Regulator berencana merilis pedoman ETF kripto dalam waktu dekat, sekaligus membuka jalan bagi perdagangan derivatif kripto di Thailand Futures Exchange (TFEX).

Aturan Baru untuk ETF Kripto dan Futures

Dikutip dari Bitcoin World, kerangka regulasi ini akan mengatur peluncuran dan operasional ETF kripto, yang memungkinkan investor mendapatkan eksposur aset digital tanpa harus menyimpan kripto secara langsung. 

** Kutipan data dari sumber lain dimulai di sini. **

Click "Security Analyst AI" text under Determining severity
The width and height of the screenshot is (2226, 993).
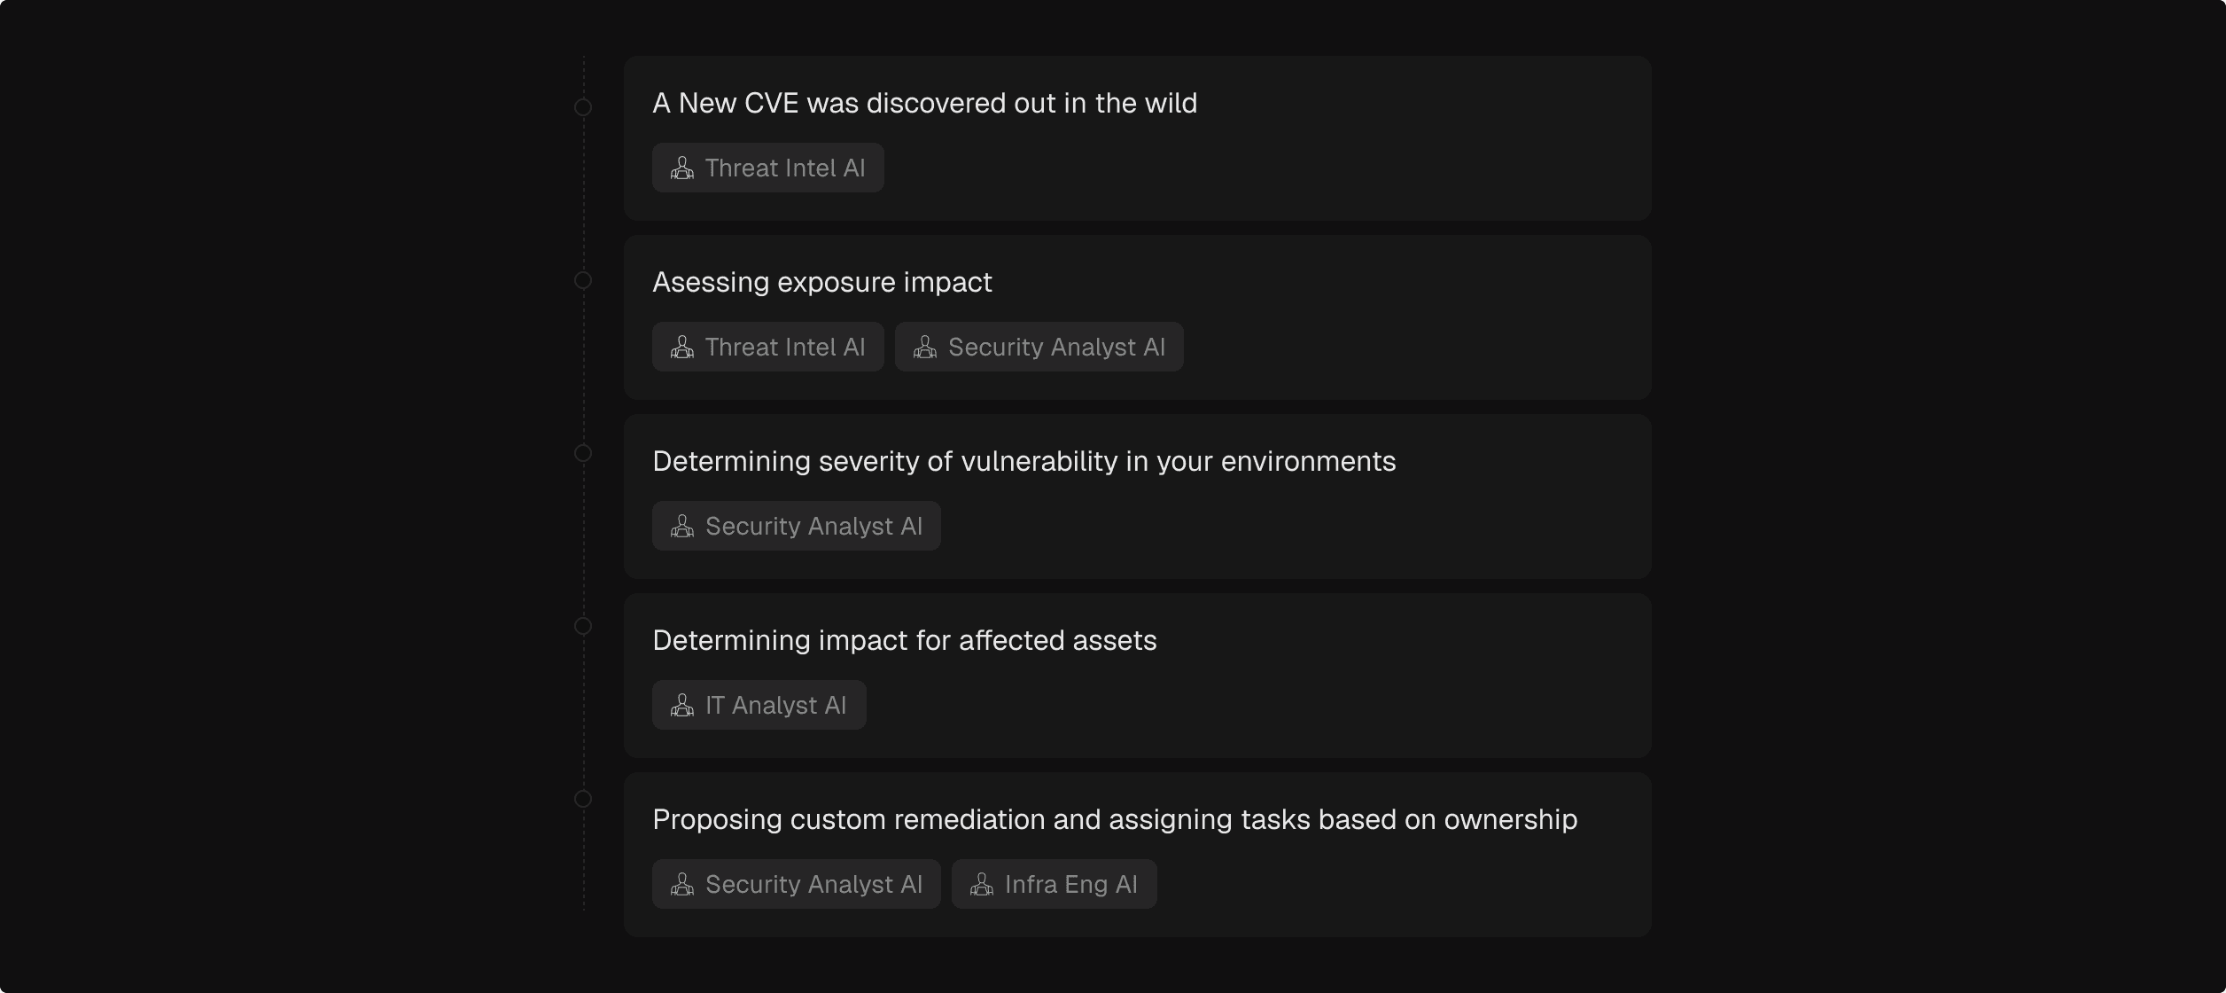pos(813,527)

ETF akan diperdagangkan di bursa tradisional, dengan struktur kustodi dan pelaporan yang diatur ketat.

Di sisi lain, SEC Thailand juga berencana mengizinkan perdagangan futures kripto di TFEX, bursa derivatif yang berada di bawah Stock Exchange of Thailand. 

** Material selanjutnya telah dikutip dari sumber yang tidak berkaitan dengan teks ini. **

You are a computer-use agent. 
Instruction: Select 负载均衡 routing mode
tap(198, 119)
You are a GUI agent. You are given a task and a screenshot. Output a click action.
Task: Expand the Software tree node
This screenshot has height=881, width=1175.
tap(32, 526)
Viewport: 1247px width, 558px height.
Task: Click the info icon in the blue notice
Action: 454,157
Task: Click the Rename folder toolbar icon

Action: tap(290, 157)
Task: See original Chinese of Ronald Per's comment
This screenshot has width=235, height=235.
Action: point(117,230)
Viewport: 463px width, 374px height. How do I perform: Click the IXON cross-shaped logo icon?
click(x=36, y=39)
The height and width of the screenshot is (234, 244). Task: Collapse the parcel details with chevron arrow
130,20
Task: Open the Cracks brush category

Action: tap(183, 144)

Integrasi ini memanfaatkan infrastruktur pasar yang sudah ada, termasuk kliring dan manajemen risiko.

Langkah penting lainnya adalah pengakuan kripto sebagai kelas aset resmi di bawah Derivatives Act. Pengakuan ini memberikan kepastian hukum yang selama ini dibutuhkan pelaku institusi.

Fokus pada Likuiditas dan Perlindungan Investor

Regulasi yang disiapkan mencakup sistem market maker resmi untuk meningkatkan likuiditas dan efisiensi perdagangan. Dengan mekanisme ini, regulator berharap pergerakan harga menjadi lebih stabil dan transparan.

Aturan ETF juga akan mencakup standar kustodi, kriteria aset yang dapat dijadikan underlying, serta metode penentuan harga dan nilai aktiva bersih. 

Pendekatan ini bertujuan menyeimbangkan inovasi pasar dengan perlindungan investor.

SEC Thailand sebelumnya dikenal berhati-hati terhadap kripto. Namun dalam beberapa tahun terakhir, arah kebijakan bergeser ke integrasi terstruktur, bukan pelarangan.

Persaingan Regional Makin Ketat

Langkah Thailand muncul di tengah persaingan regulasi kripto di Asia. Singapura telah lebih dulu membangun rezim perizinan aset digital, sementara Hong Kong sudah mengizinkan perdagangan ETF kripto spot.

Dengan kerangka ETF dan futures, Thailand berupaya menawarkan alternatif yang kompetitif di kawasan ASEAN. Kejelasan regulasi dinilai penting untuk menarik modal institusional dan mendorong pertumbuhan produk keuangan berbasis blockchain.

Secara domestik, kebijakan ini juga berpotensi mempercepat pengembangan ekosistem fintech dan blockchain lokal.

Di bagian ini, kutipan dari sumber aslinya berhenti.